Consultant in Medical Microbiology & Clinical Professor Trinity College

Department of Clinical Microbiology, Trinity College,
Adelaide and Meath hospital inc. the National Children's Hospital,
Tallaght,
Dublin 24.

Email: Philip.murphy@amnch.ie

My research focuses on the epidemiology and pathogenesis of chronic lung disease (CLD) pathogens, in particular Cystic Fibrosis (CF) airway pathogens. Our research is translational in the sense of bridging fundamental data to clinical care. I am currently involved in many projects in this area. We are focused on investigating bacterial adaptations during biofilm formation within the CF lung that lead to bacterial persistence and antimicrobial resistance. Another project we have recently embarked on aims to establish the connection between the microbiome in the CF airways and lung disease progression.

 

RESEARCH PROJECTS

Polymicrobial Communities in the Lower Airways of Infants and Children with Cystic Fibrosis
The CF lung has recently been shown to harbour many bacterial species at any one time. Many of these bacteria have never before been associated with the CF airways.  We are investigating the microbial community in the lungs of infants and children with CF using advanced microarray technologies to determine the ability of the entire microbial community to influence early CF lung disease.

 

Circular Phylogenetic tree comparing changes in taxa abundance between non-CF and CF lower airways.
Heatmap represents the change taxa abundance relative to the mean change in the non-CF BAL group (inner rings).

 

 

 

 

 

 

 

 

Aspergillus fumigatus Infection in CLD
A. fumigatus is the most commonly isolated fungal pathogen in CF. It mainly causes Allergic Bronchopulmonary Aspergillosis (ABPA) in these patients. We are interested in determining the underlying factors that make a CLD patient more or less susceptible to A. fumigatus infection. We have developed molecular techniques for detecting and enumerating A. fumigatus in various clinical samples and are now investigating the level of antifungal drug resistance among our collection of genotyped A. fumigatus isolates.

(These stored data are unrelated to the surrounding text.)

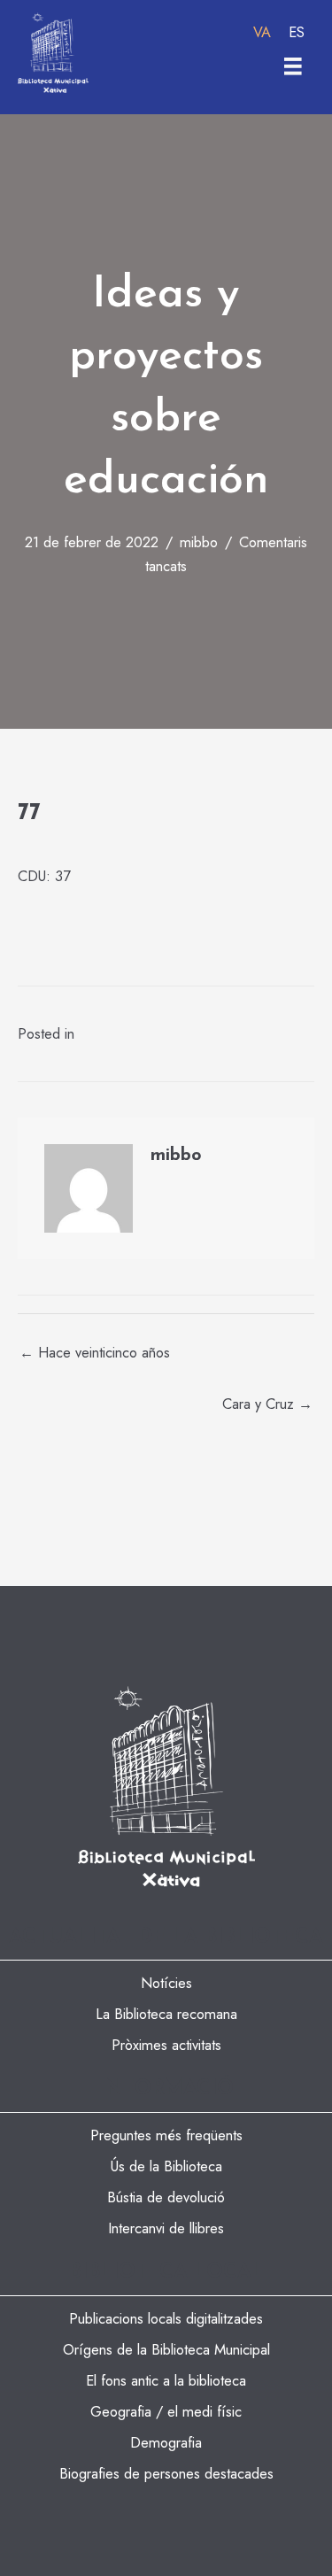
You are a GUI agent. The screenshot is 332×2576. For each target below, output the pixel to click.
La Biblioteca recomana (166, 2013)
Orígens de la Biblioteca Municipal (166, 2349)
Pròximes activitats (166, 2044)
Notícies (166, 1982)
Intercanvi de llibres (166, 2228)
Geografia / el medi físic (166, 2411)
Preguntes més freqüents (166, 2135)
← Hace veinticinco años (94, 1352)
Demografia (166, 2442)
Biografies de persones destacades (166, 2473)
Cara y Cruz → (267, 1403)
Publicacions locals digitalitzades (166, 2318)
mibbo (199, 542)
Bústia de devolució (166, 2197)
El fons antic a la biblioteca (166, 2380)
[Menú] (293, 66)
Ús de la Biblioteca (166, 2166)
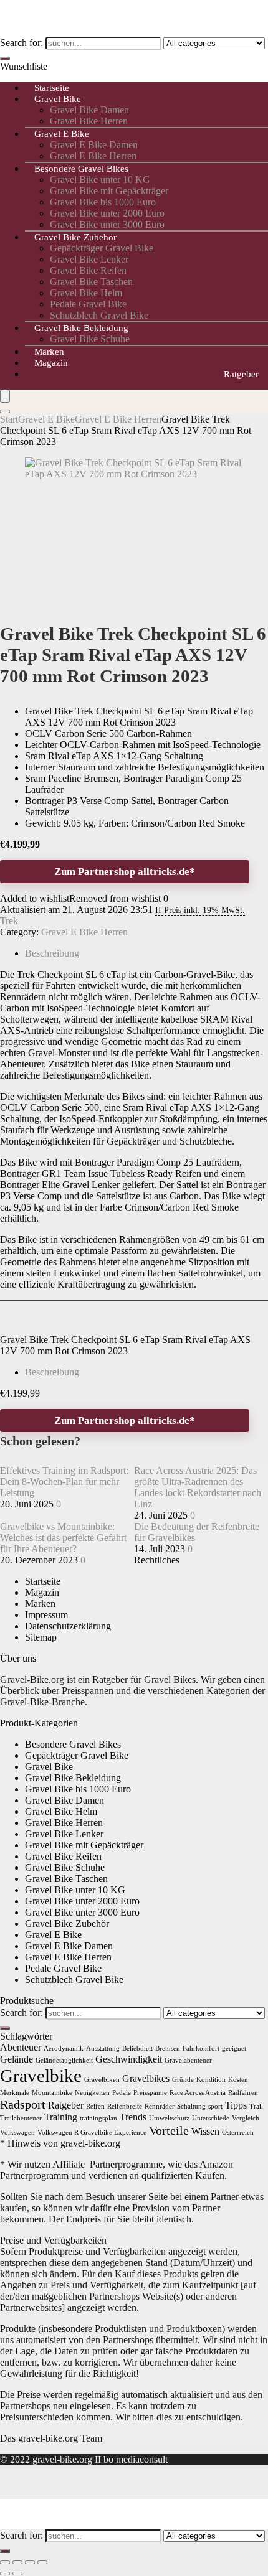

Pseudomonas aeruginosa anti-biofilm therapies
P. aeruginosa is the most common microbial complication in CF and it is almost impossible to eradicate in CF patients once infection has been established. This bacterium and many other CF pathogens can form highly drug resistant biofilms during infection. Our research group is focused on finding novel ways of disrupting biofilm growth. We are currently testing the anti-biofilm properties of novel compounds using advanced flow cell technologies in the Panum Institute, Copenhagen.

Epidemiology and pathogenesis of novel and emerging pathogens in CF
Our laboratory is also the National CF Microbiology reference laboratory and clinical services include Burkholderia cepacia complex molecular characterisation, P. aeruginosa clonal analysis of the epidemiologically related bacteria from people with CF and identification of novel CF bacteria. We are currently investigating the pathogenicity of two novel CF bacteria employing tissue culture assays and in vivo testing using the Galleria mellonella infection model. 

 

                 

Herbaspirillum spp detected in an Irish CF clinic.
A) Clone analysis of RAPD profiles from Herbaspirillum spp detected in CF patients suggest a common source of infection or transmissibility. B) Herbaspirillum is capable of causing infection and death in our G. mellonella insect model.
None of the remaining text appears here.